When they’re not looking to the future for bold new footwear concepts, sneaker brands have a habit of trawling the past for inspiration. Typically, this results in the resurgence of modest, easy-to-wear styles from a simpler time in shoe design. Think the Stan Smith or the Reebok Classic.
More recently, however, maximalism has taken over. Now this trend-recycling approach tends to mean reviving some fluorescent, elephantine monstrosity from the peak of 1990s sportswear exuberance and slapping it with Gen Z-friendly name. Which is exactly why the release of the Adidas Continental in 2018 came as such a breath of fresh air.
Rebranded as the ‘Continental 80’, this was a plain, unassuming tennis shoe that went against every trend in contemporary sneaker design. And yet there it was, flying off shelves quicker than you could say ‘Balenciaga Triple S’.
It was a masterclass in stylish subtlety and retro restraint, but what exactly made the Continental 80 one of the most popular shoes in recent memory? And where did it come from anyway?
History Of The Adidas Continental 80
The Adidas Continental first hit shelves in the late 1980s – a decade upheld by Three Stripes fanatics as the greatest in the brand’s history. It was crisp, clean and casual – its pristine white uppers punctuated only by a small branded tab and a thin red stripe to the side of each shoe.
Looks-wise, it borrowed more than a little from aerobic footwear staples of the time. Most notably, the shoes of now Adidas-owned, British sportswear brand Reebok. Still, at its core, the Continental was simply an updated version of some of Adidas’ earlier tennis shoes. It offered the same minimalist style, but with updated flexibility and improved performance on the court.
Despite all of this, it failed to make much of a splash when it first landed. That’s until it was re-released as part of the brand’s nostalgia laden ‘Yung Series’ in 2018, to unprecedented success.
The sneakers newfound popularity has been pinned largely on its similarity to the Yeezy Calabasas Powerphase, with some commentators going as far as to claim the Kanye West sneaker was based on it. In actual fact, Ye’s retro-tinged trainer was a simple reimagining of another archive model that originally released around the same time: the Adidas Power Phase (note the space).
The original Power Phase was a high-top athletic shoe that aimed to compete with the hugely popular Reebok Workout. It’s often confused with the Continental, something with has perpetuated the Yeezy rumour. Still, there’s no denying the two do have their visual similarities.
What Makes The Continental 80 Great
When pitted against other Sneaker Hall Of Fame residents, such as the Converse All Star or The Stan Smith, the Continental 80 may appear to lack some of the heritage and historical clout that make these shoes what they are. However, where the Continental makes up is for this in the fact that it was able to cut through a sneaker trend that has been gaining momentum for quite some time.
Sneakers have been getting bigger, brighter and bulkier at an alarming rate for at least three years now. It seemed that classic, pared-back styles had been all but forgotten. The ability of the Continental 80 to shift the attention back onto minimalist, retro kicks is testament to its flawless styling and timeless design.

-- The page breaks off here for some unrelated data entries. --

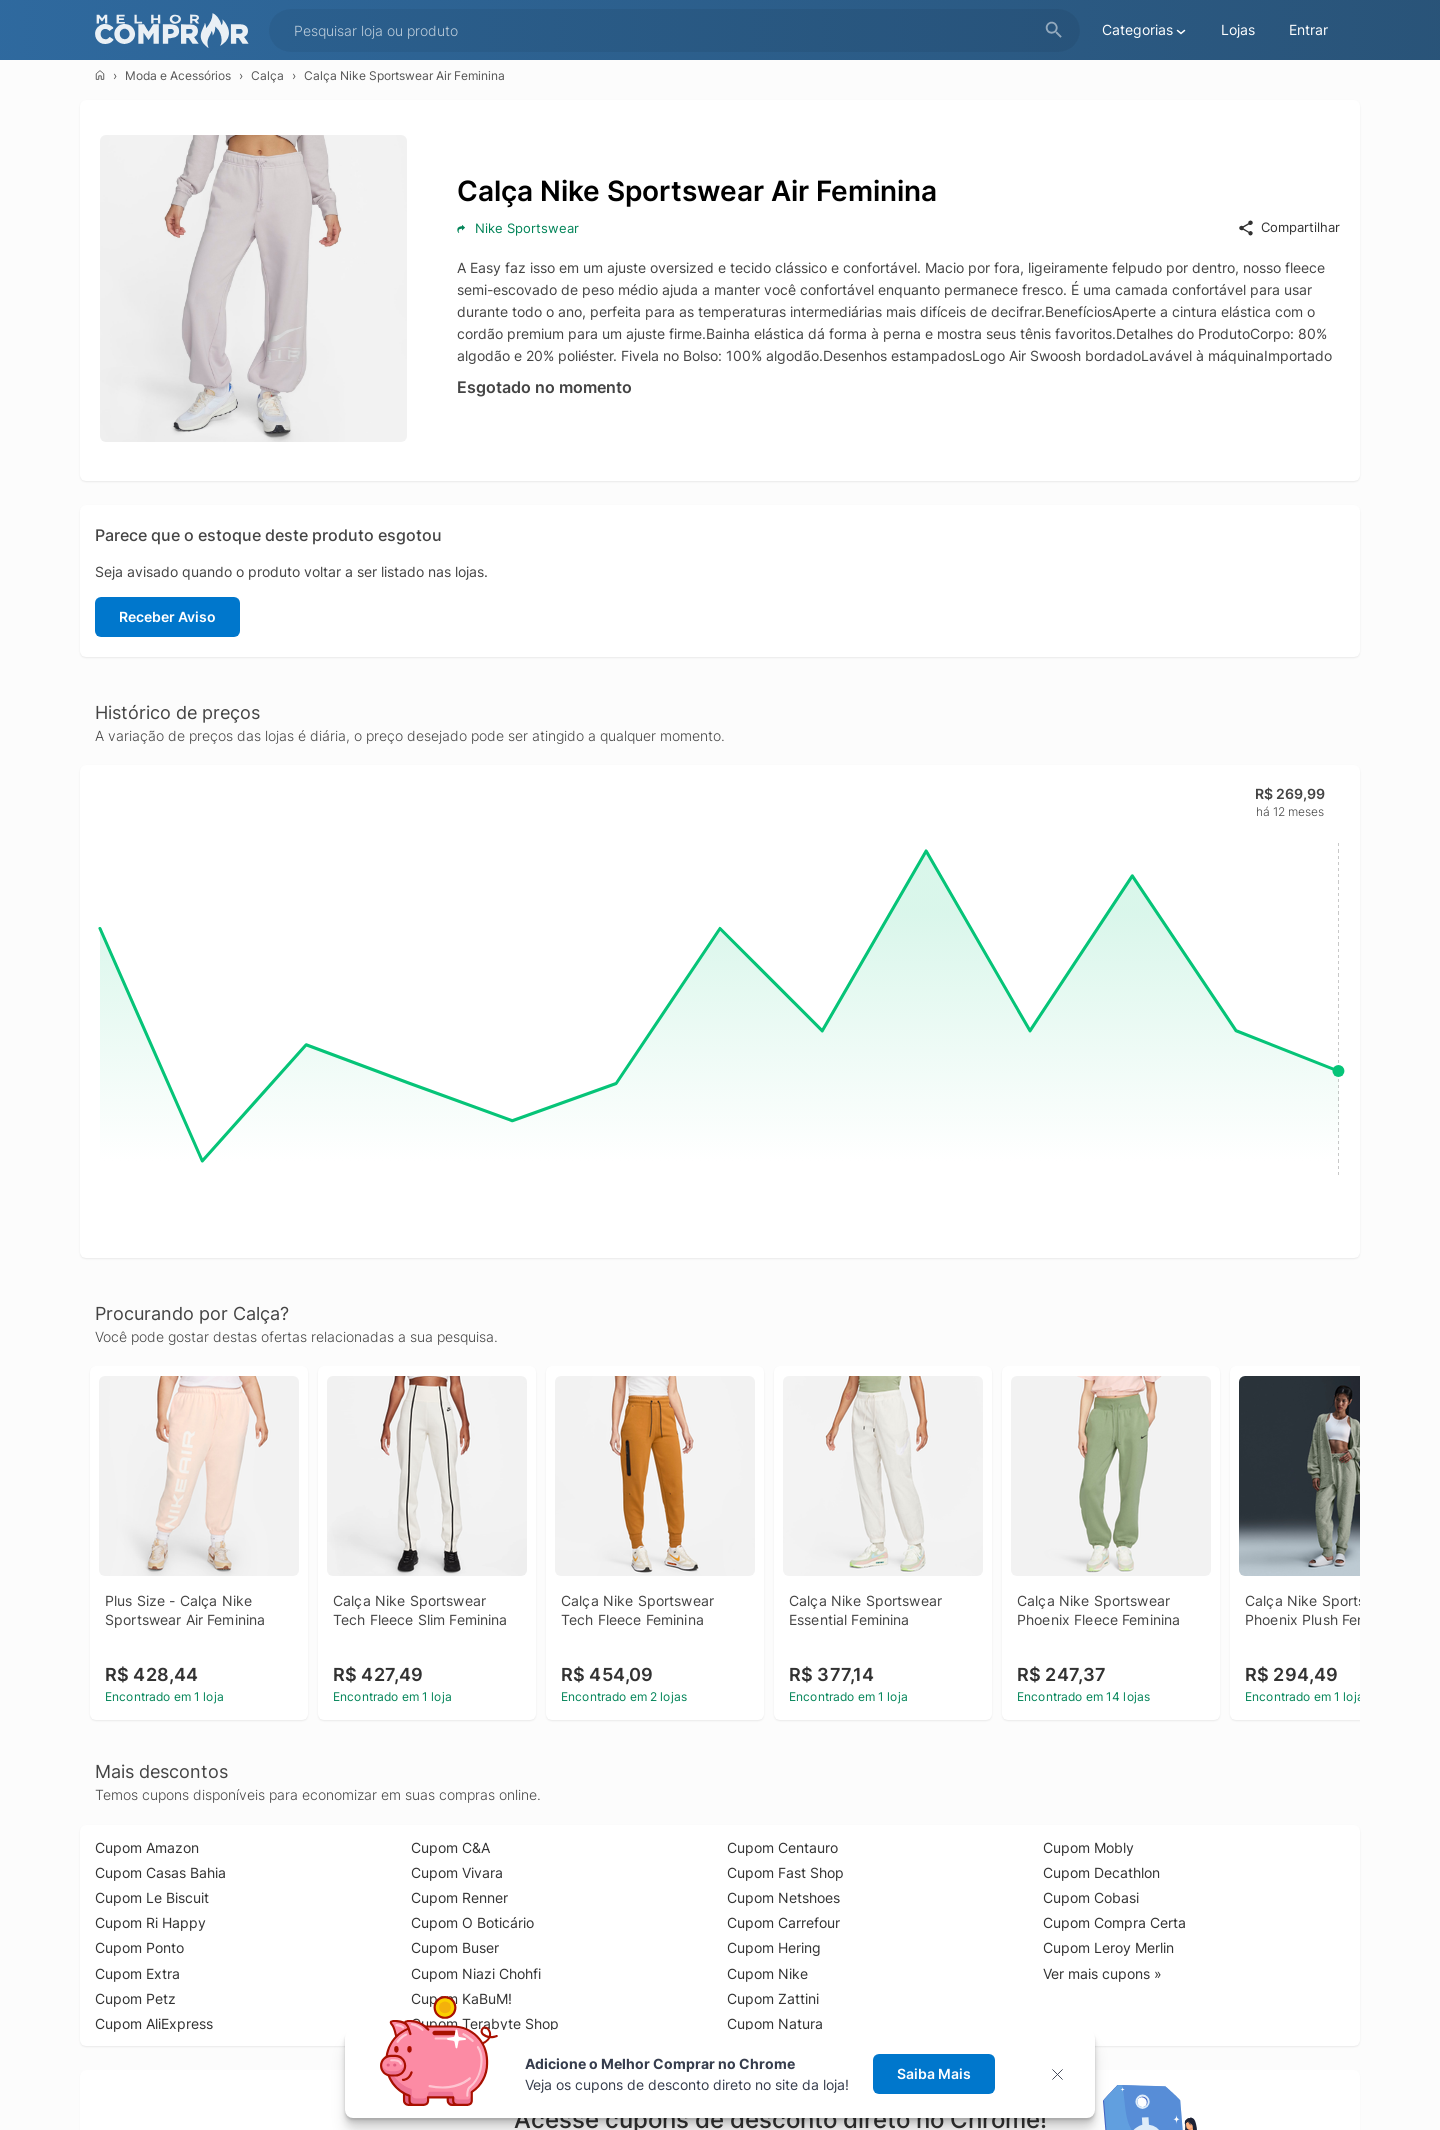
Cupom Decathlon (1101, 1872)
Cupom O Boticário (472, 1922)
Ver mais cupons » (1102, 1973)
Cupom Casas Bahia (160, 1872)
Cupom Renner (459, 1897)
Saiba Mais (934, 2073)
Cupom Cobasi (1091, 1897)
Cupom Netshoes (783, 1897)
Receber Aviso (167, 616)
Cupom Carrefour (783, 1922)
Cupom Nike (767, 1973)
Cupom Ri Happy (150, 1922)
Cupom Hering (774, 1947)
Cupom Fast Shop (785, 1872)
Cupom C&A (450, 1847)
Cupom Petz (135, 1998)
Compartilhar (1288, 228)
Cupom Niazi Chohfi (476, 1973)
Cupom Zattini (773, 1998)
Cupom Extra (137, 1973)
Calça (267, 75)
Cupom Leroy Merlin (1108, 1947)
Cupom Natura (775, 2023)
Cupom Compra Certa (1114, 1922)
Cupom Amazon (147, 1847)
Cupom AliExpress (154, 2023)
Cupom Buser (455, 1947)
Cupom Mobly (1088, 1847)
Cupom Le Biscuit (152, 1897)
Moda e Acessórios (178, 75)
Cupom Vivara (457, 1872)
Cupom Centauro (782, 1847)
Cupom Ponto (139, 1947)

This humble white sneaker single-handedly overthrew one of the biggest trends we’ve seen in footwear for decades and it did it all in the space of just a few short months.
How To Wear Adidas Continental 80s
Thanks to the Continental 80s simple design, it’s a very easy shoe to style. The perfect day-to-day sneaker, it boasts comfort, versatility and a price tag that won’t leave you flogging organs on the dark web come the end of the month.
For a failsafe weekend look starting from the feet up, pop on a pair of Continental 80s with some cuffed green chinos, white socks and a plain T-shirt. Throw a windbreaker over the top on cooler days and tie things together with an unstructured baseball cap, or a bucket hat if you want to take that retro styling a step further.